■ Excerpted text
+===+
In this thesis’ perspective, it crucial that the DSL is statically safe and does not generate buggy code which could compromise security. The behavior of the generated code should be what was specified in the IR. Furthermore, low level code is able to utilize hardware with greater efficiency than high level code. Thus, better performance in might implicate less waste of resources, which could be sustainable for the environment.

1.6 Methodology

The first step of the thesis was to do a background study of work related to distributed systems, code generation, and DSLs. The purpose was to gain insight into the problem which the thesis addresses and also explore existing solutions. The study provided an overview of how code generation DSLs can enhance performance of distributed systems. It also gave an idea of the design goals which might be desirable for for the CDA code generation DSL. Afterwards, the objective was to study Rust and Scala, through reading the documentations, practicing, and talking with the community. The intent was to gain a deep enough understanding to be able to design and implement a DSL in Scala for generating Rust code. Learning Rust went fast, since it only required studying the syntax and semantics. Scala took more time as it also involved learning the Shapeless library and an assortment of prominent programming patterns. A majority of the DSLs, from papers and other resources, were written in Haskell.

Haskell could be considered the lingua franca of functional programming, and was thereby also necessary to learn at a basic level. Next was the design and implementation. The supervisors, Lars Kroll and Paris Carbone, had initially suggested different design approaches for the CDA code generation DSL. Using these approaches as a starting point, two DSLs were prototyped. Both DSLs underwent multiple revisions before settling on the final version.
+===+
■ A block of data
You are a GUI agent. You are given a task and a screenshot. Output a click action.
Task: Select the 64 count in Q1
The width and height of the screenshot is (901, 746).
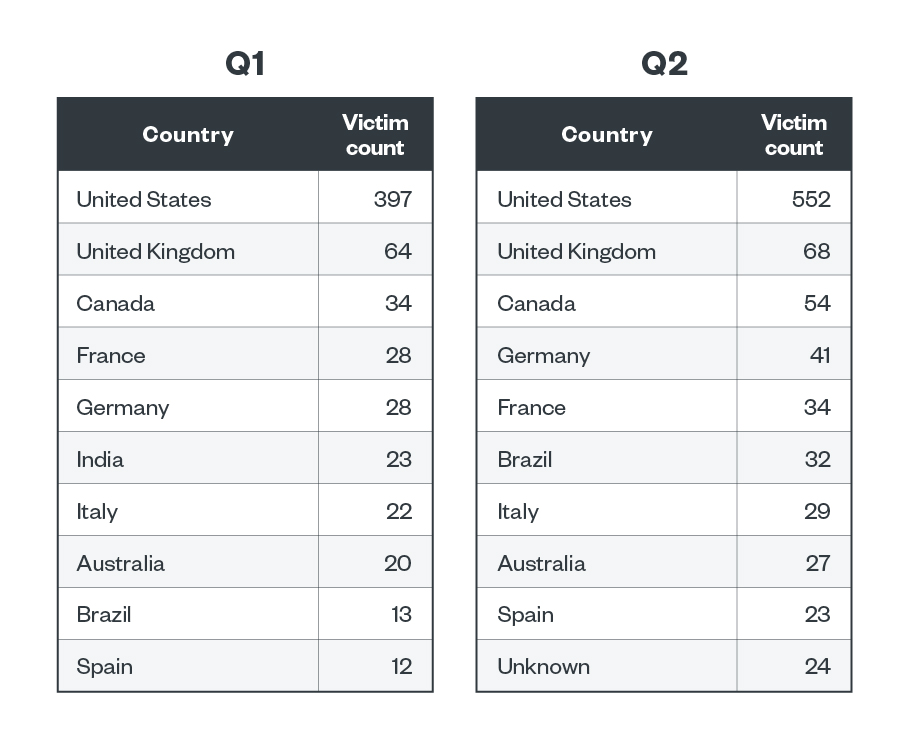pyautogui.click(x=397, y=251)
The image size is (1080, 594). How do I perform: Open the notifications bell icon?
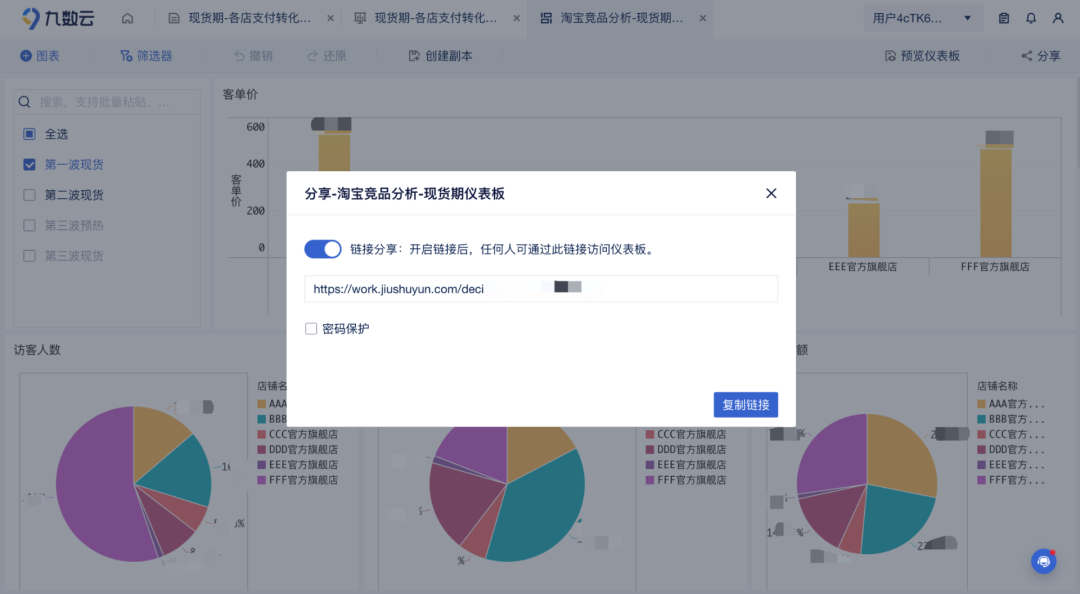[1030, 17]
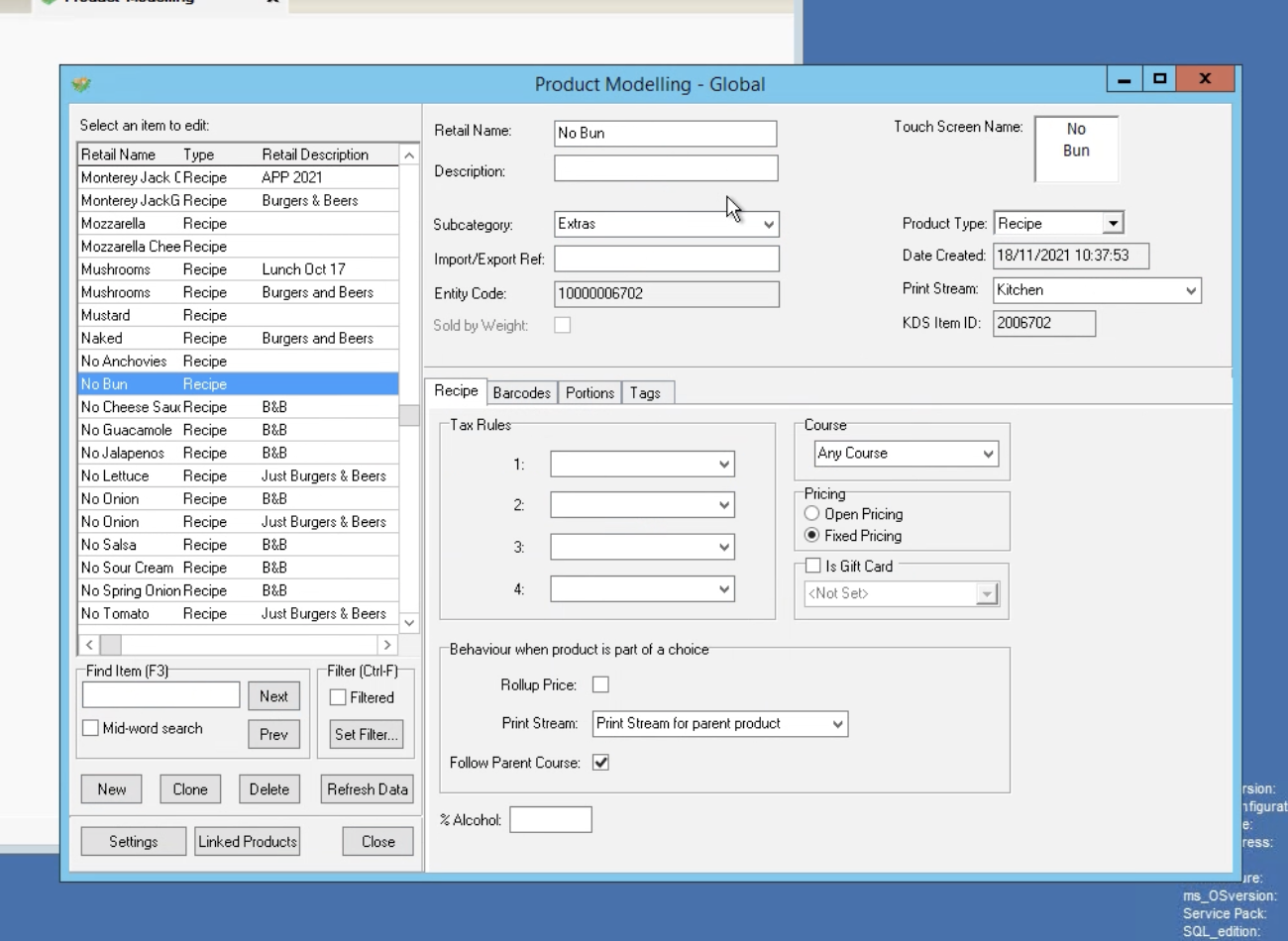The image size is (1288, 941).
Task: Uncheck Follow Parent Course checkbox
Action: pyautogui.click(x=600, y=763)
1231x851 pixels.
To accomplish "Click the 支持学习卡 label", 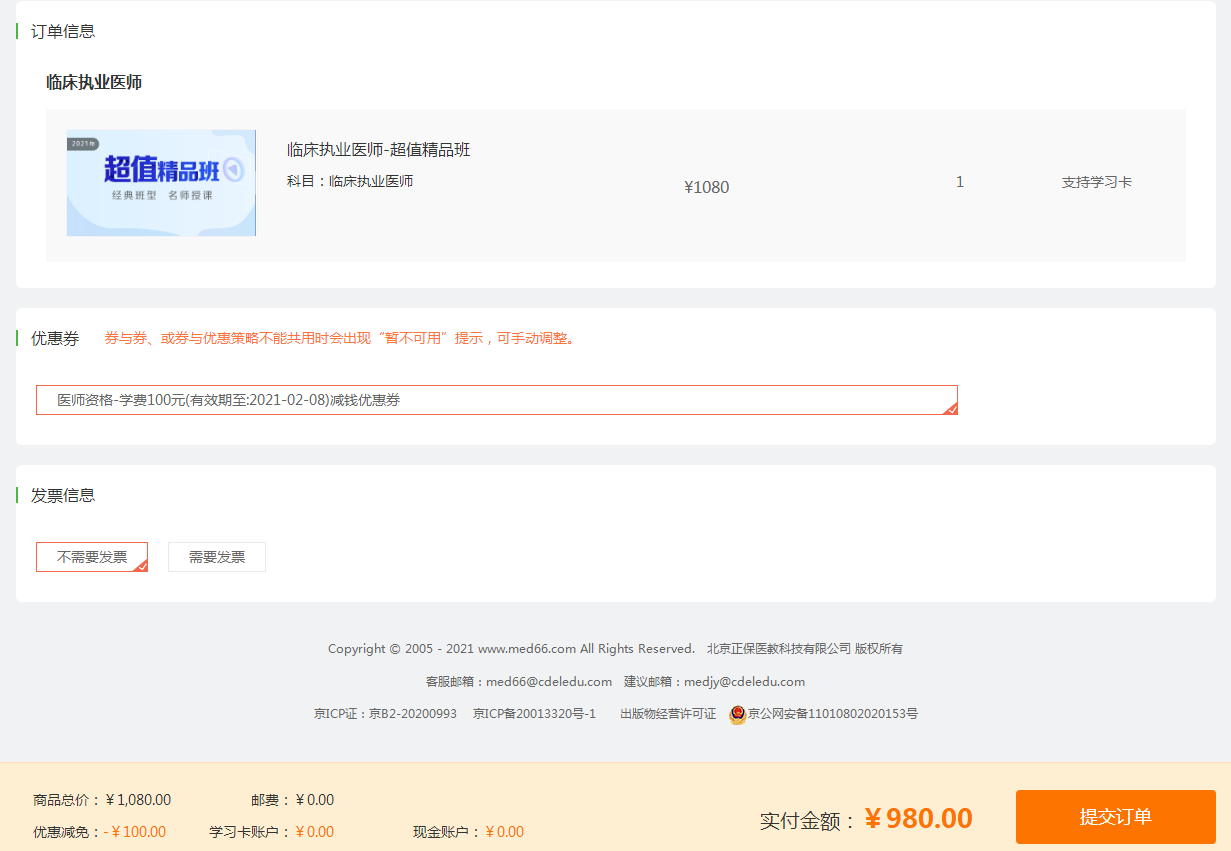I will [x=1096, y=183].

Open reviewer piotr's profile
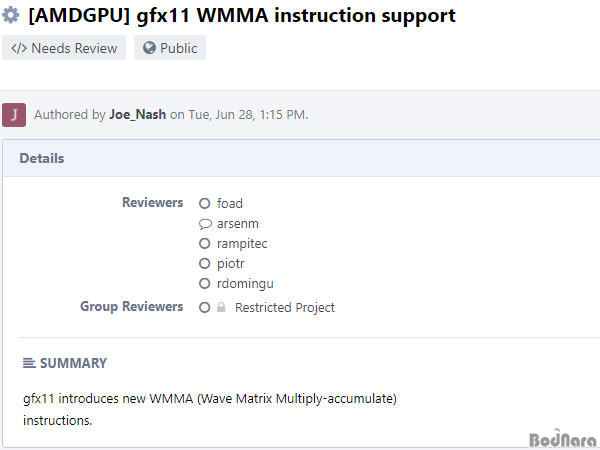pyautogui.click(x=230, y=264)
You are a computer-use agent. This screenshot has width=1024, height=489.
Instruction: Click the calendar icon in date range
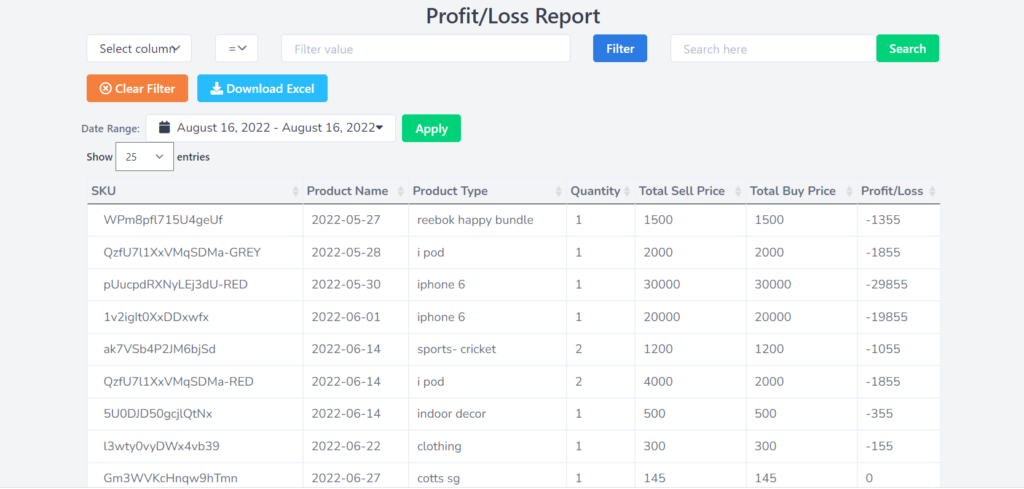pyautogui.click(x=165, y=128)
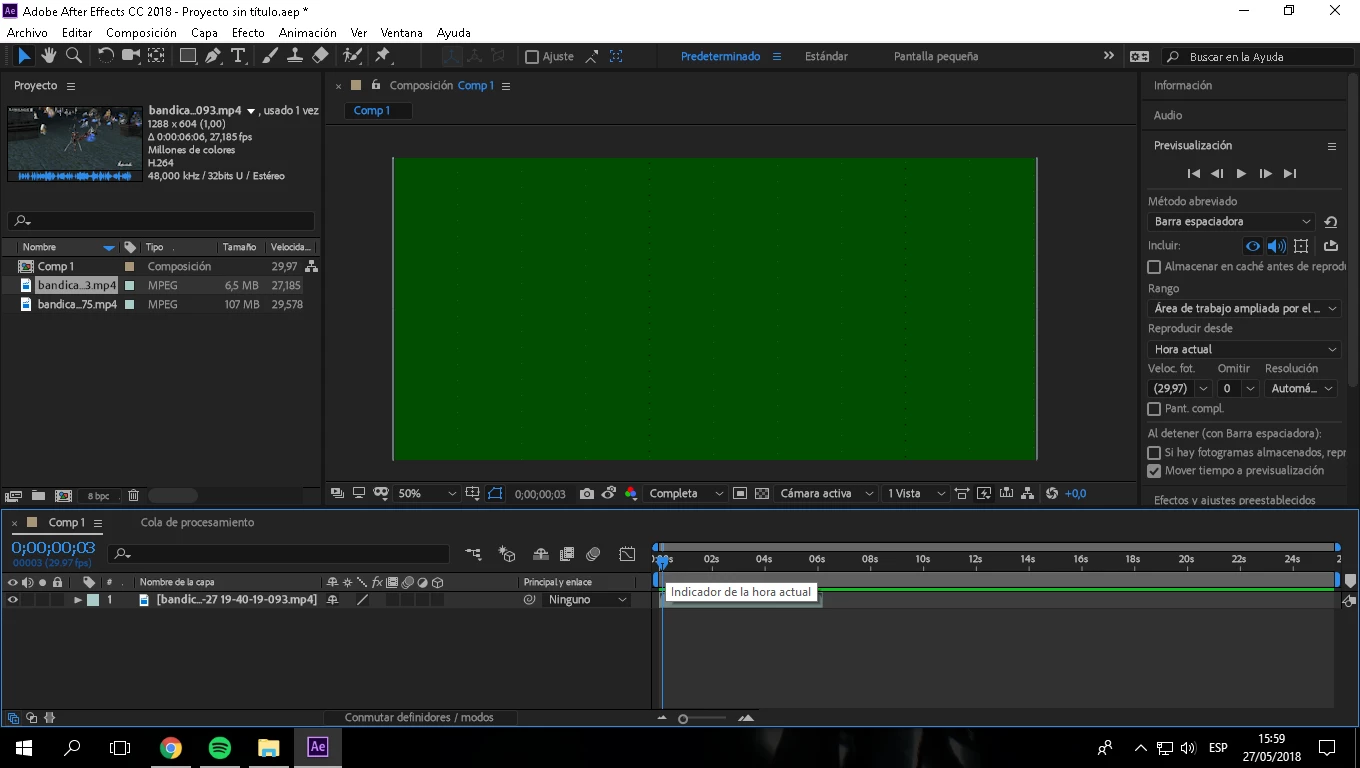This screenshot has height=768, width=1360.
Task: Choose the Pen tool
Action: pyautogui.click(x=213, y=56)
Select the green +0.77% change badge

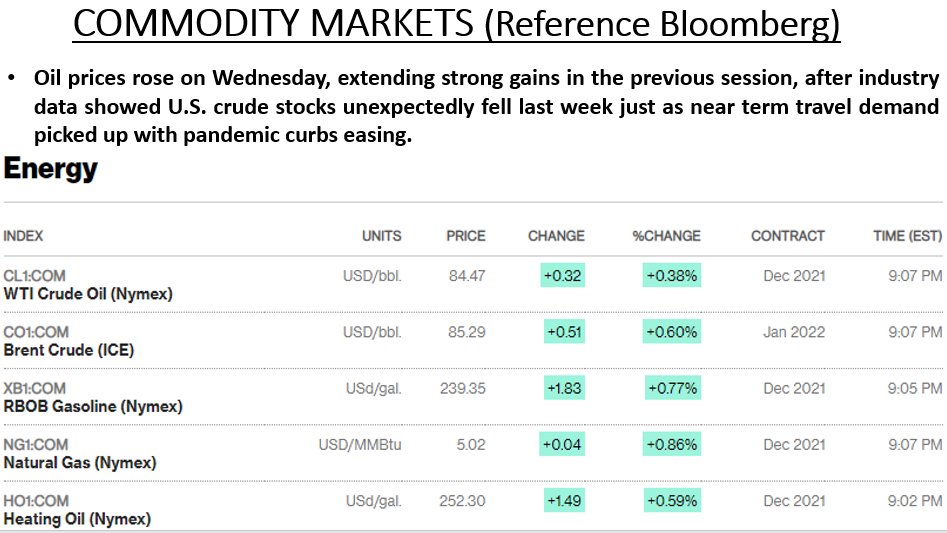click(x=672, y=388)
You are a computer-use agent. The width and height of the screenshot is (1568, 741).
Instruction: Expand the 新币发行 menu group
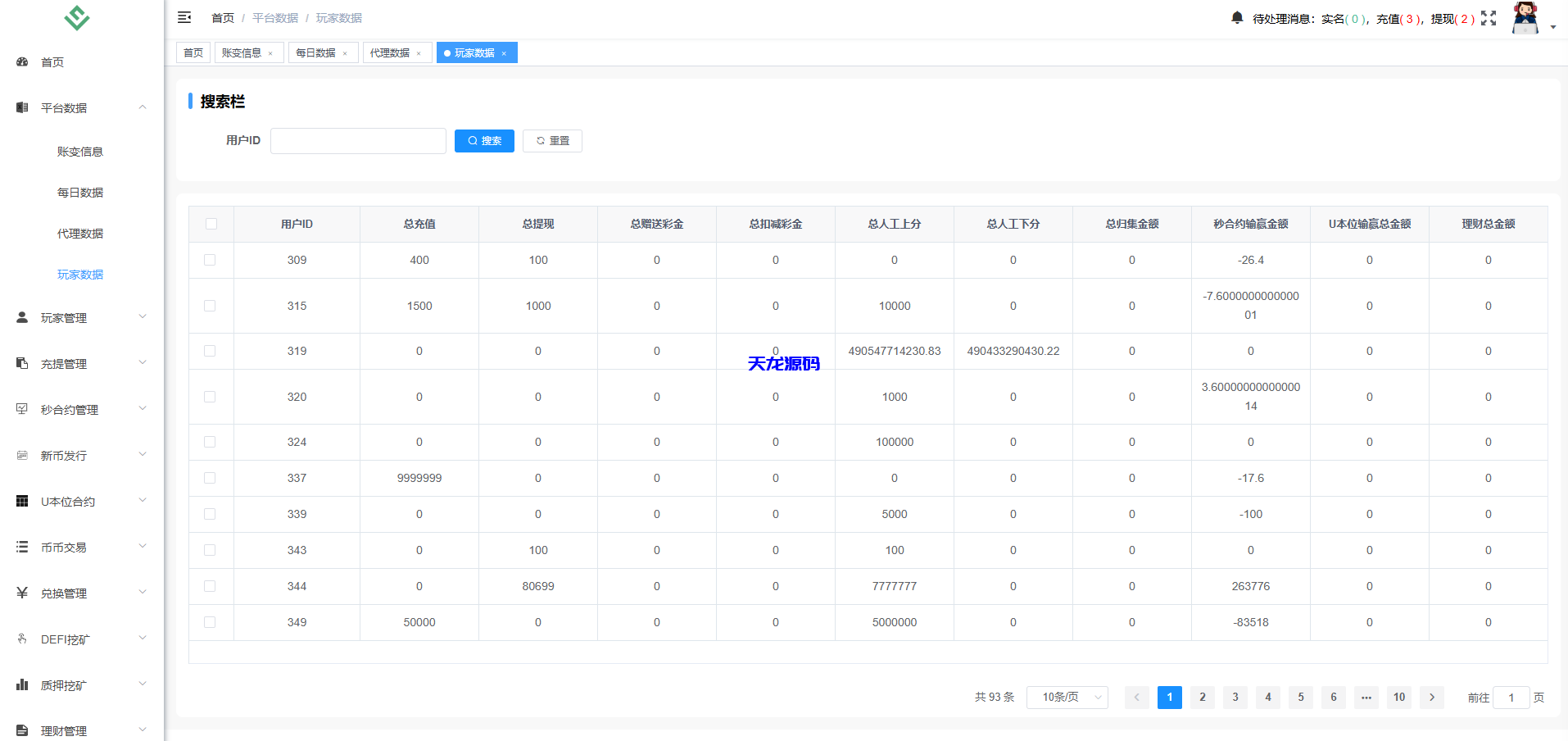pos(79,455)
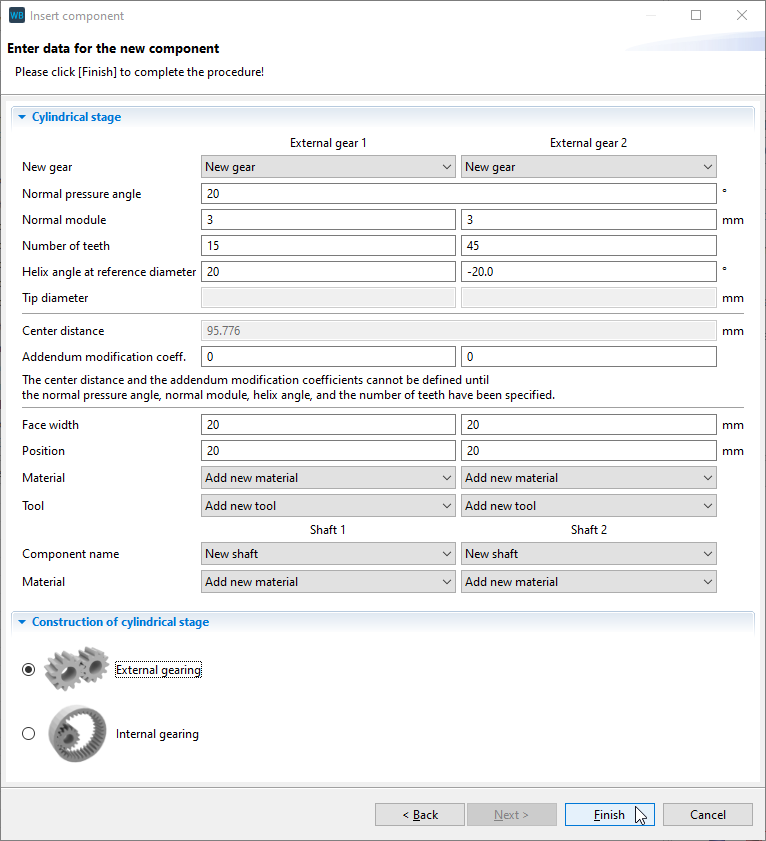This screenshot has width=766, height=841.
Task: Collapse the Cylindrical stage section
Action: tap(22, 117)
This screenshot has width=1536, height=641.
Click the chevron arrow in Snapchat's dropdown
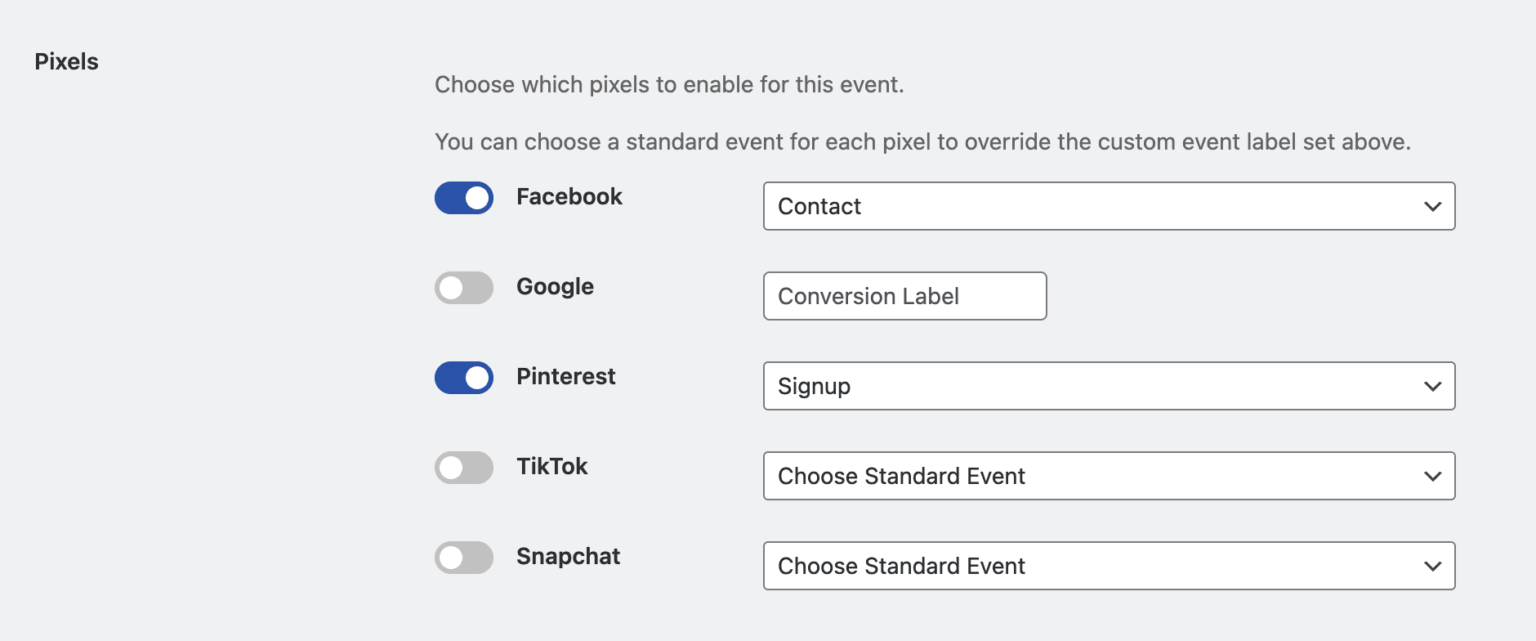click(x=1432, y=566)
+===+
■ Things to do
#1 According to the excerpt, why did learning Scala take more time than learning Rust? Answer in one to three sentences.
#2 Give the entries from the line with "Open reviewer piotr's profile" to the line with "click(x=672, y=388)" as a Markdown table with the columns n and Line. Number each row, skip blank lines, and leave out the pictures.
The excerpt and the entries are unrelated to each other.

■ Written answers
#1 Learning Rust only required studying its syntax and semantics. Scala also involved learning the Shapeless library and an assortment of prominent programming patterns.

#2
| n | Line |
|---|---|
| 1 | Open reviewer piotr's profile |
| 2 | pyautogui.click(x=230, y=264) |
| 3 | You are a computer-use agent. This screenshot has width=1024, height=489. |
| 4 | Instruction: Click the calendar icon in date range |
| 5 | pyautogui.click(x=165, y=128) |
| 6 | This screenshot has height=768, width=1360. |
| 7 | Task: Choose the Pen tool |
| 8 | Action: pyautogui.click(x=213, y=56) |
| 9 | Select the green +0.77% change badge |
| 10 | click(x=672, y=388) |